SOURCE =>
• • • •

2631 Durant
The owners of the 2-story, 18-unit apartment building at 2631 Durant Ave. want to demolish the structure, currently vacant, and build a 5-story, 56-unit apartment. Photo: Google Maps

The Berkeley Zoning Adjustments Board will consider granting a permit to demolish a 2-story, 18-unit rent-controlled apartment building on Durant Avenue at its meeting Thursday, June 25, as part of the owner’s plan to replace it with a 5-story, 56-unit building.

The board’s main decision will be to determine whether to grant the demolition permit for 2631 Durant or require the owner to rehabilitate the Southside neighborhood building, just east of the now-shuttered Berkeley Art Museum. The new project would include 40 studios and 16 2-bedroom units, common facilities, bike storage, a first-floor office and 2,240 square feet of open space on a rooftop deck. Parking would not be provided.

To replace the rent-controlled units, the owner has proposed that 20 of the new units will be offered at 65% of the consumer price index, “although rents would be allowed to increase to market rate upon vacancy. These 20 units represent habitable square footage comparable to … the existing 18 units, and would accommodate the same number tenants,” according to the staff report prepared for Thursday night’s meeting.

Opponents of the demolition have asked the board to reject the permit or at least delay the vote, saying that the property had been neglected intentionally to pave the way for the new building.

In its applicant statement, Berkeley-based owner OPHCA LLC wrote that it would cost more than $2 million to repair the building in its current condition.

The planned five story apartment building. The owner wants to demolish the current structure and build from scratch.
The planned 5-story apartment building on Durant. The owner wants permission to demolish and build from scratch. Image: Stanley Saitowitz

“We are committed to creating something Berkeley rarely sees: 20 units of NEW rent controlled units, built to modern standards, and durable for the long term,” OPHCA wrote. “This project replaces the deteriorated stock with what every tenant deserves: housing built to high standards of safety, accessibility, cleanliness, and beauty.”

In January, a city of Berkeley building inspector determined the structure to be unsafe and deemed it a public nuisance, but did not designate it a public hazard, which would have allowed demolition without a permit. The building, which was constructed in 1925, has been vacant since June 2014.

• • • •

PROVIDED MATERIAL =>
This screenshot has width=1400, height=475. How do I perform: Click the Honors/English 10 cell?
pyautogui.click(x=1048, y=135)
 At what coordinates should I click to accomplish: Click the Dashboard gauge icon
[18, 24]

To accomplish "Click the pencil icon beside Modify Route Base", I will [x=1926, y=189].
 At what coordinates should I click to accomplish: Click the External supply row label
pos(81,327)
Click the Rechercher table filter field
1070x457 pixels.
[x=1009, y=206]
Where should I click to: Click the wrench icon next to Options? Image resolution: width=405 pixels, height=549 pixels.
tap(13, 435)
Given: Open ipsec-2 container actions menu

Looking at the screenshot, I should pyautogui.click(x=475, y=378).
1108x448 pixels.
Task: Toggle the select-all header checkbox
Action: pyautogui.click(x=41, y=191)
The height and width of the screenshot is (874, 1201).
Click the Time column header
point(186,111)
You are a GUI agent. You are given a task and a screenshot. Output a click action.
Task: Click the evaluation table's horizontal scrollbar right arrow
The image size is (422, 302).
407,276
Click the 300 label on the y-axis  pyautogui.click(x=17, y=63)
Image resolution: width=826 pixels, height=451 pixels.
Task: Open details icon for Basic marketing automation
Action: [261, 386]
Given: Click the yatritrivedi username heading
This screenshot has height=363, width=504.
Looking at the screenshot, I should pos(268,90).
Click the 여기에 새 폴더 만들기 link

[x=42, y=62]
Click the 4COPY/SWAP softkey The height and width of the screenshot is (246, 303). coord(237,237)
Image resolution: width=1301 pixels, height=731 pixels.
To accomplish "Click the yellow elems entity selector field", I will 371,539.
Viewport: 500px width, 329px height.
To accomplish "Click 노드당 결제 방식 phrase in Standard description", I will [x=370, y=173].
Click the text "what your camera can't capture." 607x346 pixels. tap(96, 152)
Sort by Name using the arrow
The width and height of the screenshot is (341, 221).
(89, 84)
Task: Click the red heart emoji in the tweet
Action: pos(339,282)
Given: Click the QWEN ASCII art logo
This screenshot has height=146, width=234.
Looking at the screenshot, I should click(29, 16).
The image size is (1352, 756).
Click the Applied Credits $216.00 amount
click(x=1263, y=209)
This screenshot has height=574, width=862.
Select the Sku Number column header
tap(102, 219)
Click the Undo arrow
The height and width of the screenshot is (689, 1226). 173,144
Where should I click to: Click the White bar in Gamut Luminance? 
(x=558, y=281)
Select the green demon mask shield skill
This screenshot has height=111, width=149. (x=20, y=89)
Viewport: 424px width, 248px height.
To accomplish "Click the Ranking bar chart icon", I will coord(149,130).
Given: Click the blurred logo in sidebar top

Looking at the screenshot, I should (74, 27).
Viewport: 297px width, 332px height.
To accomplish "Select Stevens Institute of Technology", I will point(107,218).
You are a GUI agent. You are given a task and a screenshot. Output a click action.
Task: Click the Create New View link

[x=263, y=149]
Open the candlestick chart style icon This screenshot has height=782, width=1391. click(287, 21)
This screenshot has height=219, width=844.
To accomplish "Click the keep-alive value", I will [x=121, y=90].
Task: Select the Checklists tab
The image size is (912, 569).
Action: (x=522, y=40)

• • • •

WORK TO COMPLETE =>
A – Rewrite the article on the Durant Avenue demolition, beginning at the words "Opponents of the" and stopping after "its current condition.". Swap "Opponents" for "Critics".
B – Extend the article on the Durant Avenue demolition, picking up after its final sentence.

RESPONSES FOR EACH TASK =>
A –
Critics of the demolition have asked the board to reject the permit or at least delay the vote, saying that the property had been neglected intentionally to pave the way for the new building.

In its applicant statement, Berkeley-based owner OPHCA LLC wrote that it would cost more than $2 million to repair the building in its current condition.

B –
The city staff report states that the proposed project is in line with the Southside Plan, which covers the area within the intersections of Bancroft Way, Fulton Street, Prospect Street and Dwight Way. The plan encourages infill development, the report states, and would “increase the amount of housing in the Southside for UC students, faculty, staff and employees of Southside businesses.” The report concludes by recommending that the zoning board approve the demolition permit.

The building is in poor condition, as observed in the January building inspection report. Despite repeated instructions to the owner to properly seal the building, multiple windows had not been boarded up and several had been broken, according to the inspection report.

“Staff observed that the building was occupied by at least one individual at the time of inspection,” building official Alex Roshal wrote in the report. “According to the owner this occupancy was allegedly without their consent. The lack of owner’s consent was disputed by the individual at the time of this inspection.”

The list of qualities leading to its classification as unsafe included “exposed, cut and damaged knob and tube wiring within walls and ceilings of most units,” walls and ceilings with holes allowing water intrusion, broken doors and cabinets and “bedding, decaying food, feces and hypodermic needles.”

In November and December 2014, the building owner allowed the Berkeley Fire Department to conduct training exercises in the building, which explains some of the damage: The activities included cutting holes in the walls and ceilings. The report suggested that the damage would be “repairable” because the Fire Department did not use hoses during its exercises.

See project documents on the city website.

The Berkeley Tenants Union condemned the owner’s demolition application in an email to Berkeleyside, saying the building should be rehabilitated rather than demolished. It also criticized the owner’s decision to let the Fire Department use the building for its exercises.

The Tenants Union, an advocacy organization for Berkeley renters, described the existing building as “18 rent controlled units which have traditionally been 100% occupied by students.”

The point of allowing the Fire Department to damage it during its drills was to expedite the demolition permit process, the Tenants Union claimed, saying “the owner was hoping the City would say that the structure was so dangerous that they could skip the whole Zoning Board/public process entirely and just tear the place down.”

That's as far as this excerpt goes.